-- SET PROBLEM --
Update the listing from the line containing "Where should I click to: Open" through the line containing "coord(275,384)" by replacing "dropdown" with "menu" and leaving everything else unchanged. Leave the pictures out of your answer.

-- DATA PROVIDED --
— START —
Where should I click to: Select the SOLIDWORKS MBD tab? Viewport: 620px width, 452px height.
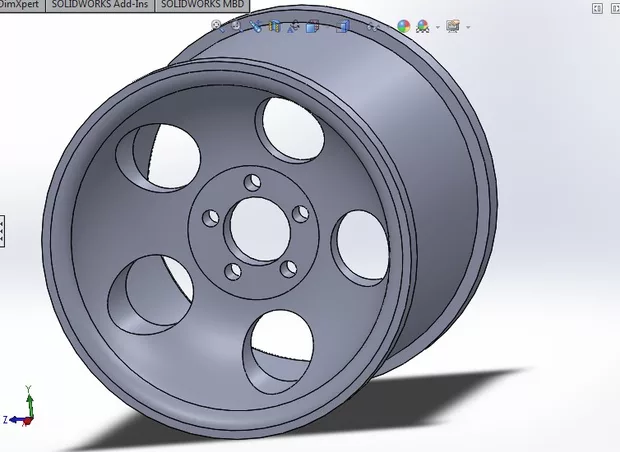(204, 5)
— END —
— START —
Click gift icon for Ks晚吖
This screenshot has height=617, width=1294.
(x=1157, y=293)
— END —
— START —
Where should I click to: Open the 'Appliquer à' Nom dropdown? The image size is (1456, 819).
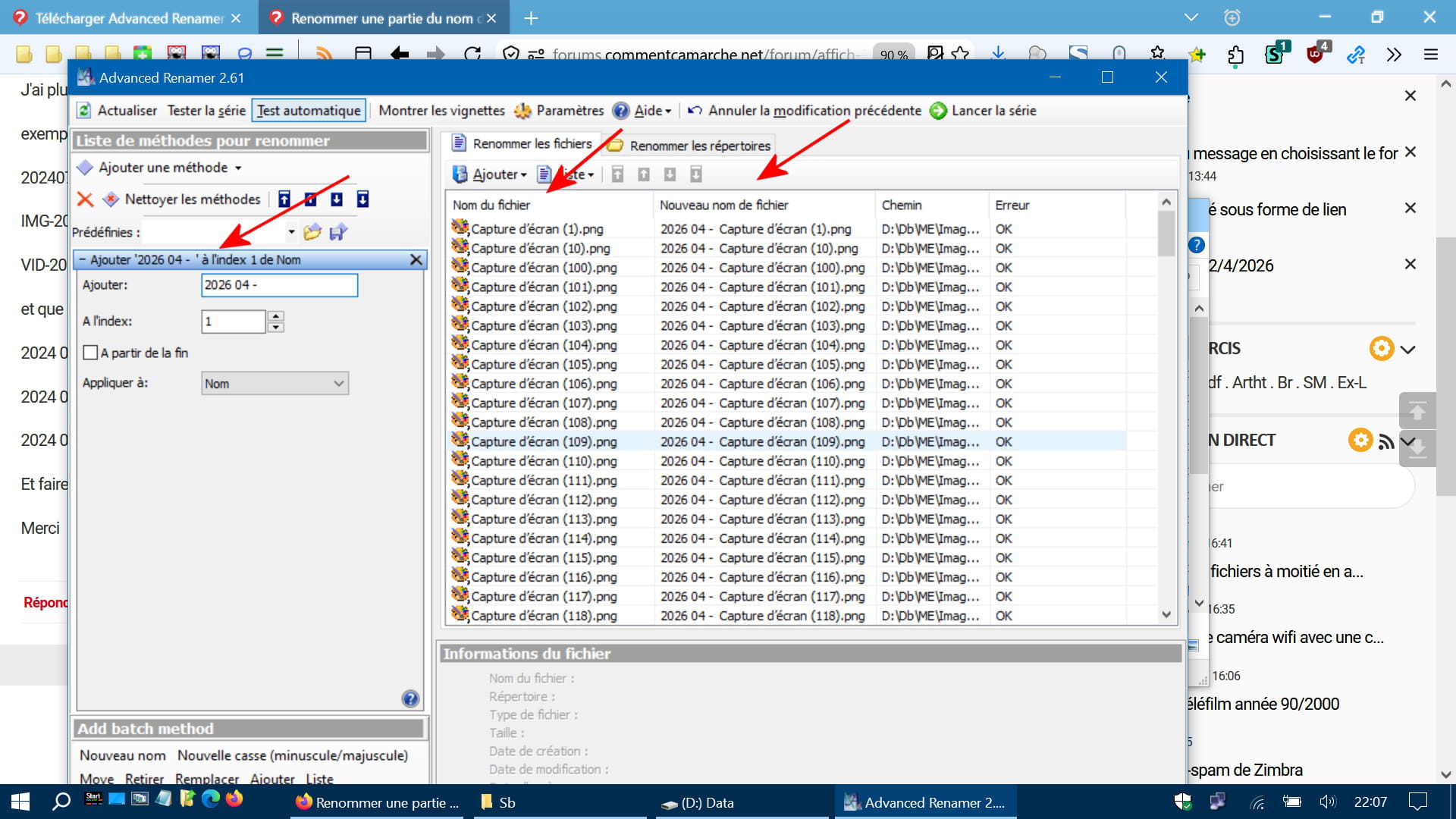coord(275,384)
— END —
-- SOLUTION FOR THIS TASK --
Where should I click to: Open the 'Appliquer à' Nom menu? The image size is (1456, 819).
coord(275,384)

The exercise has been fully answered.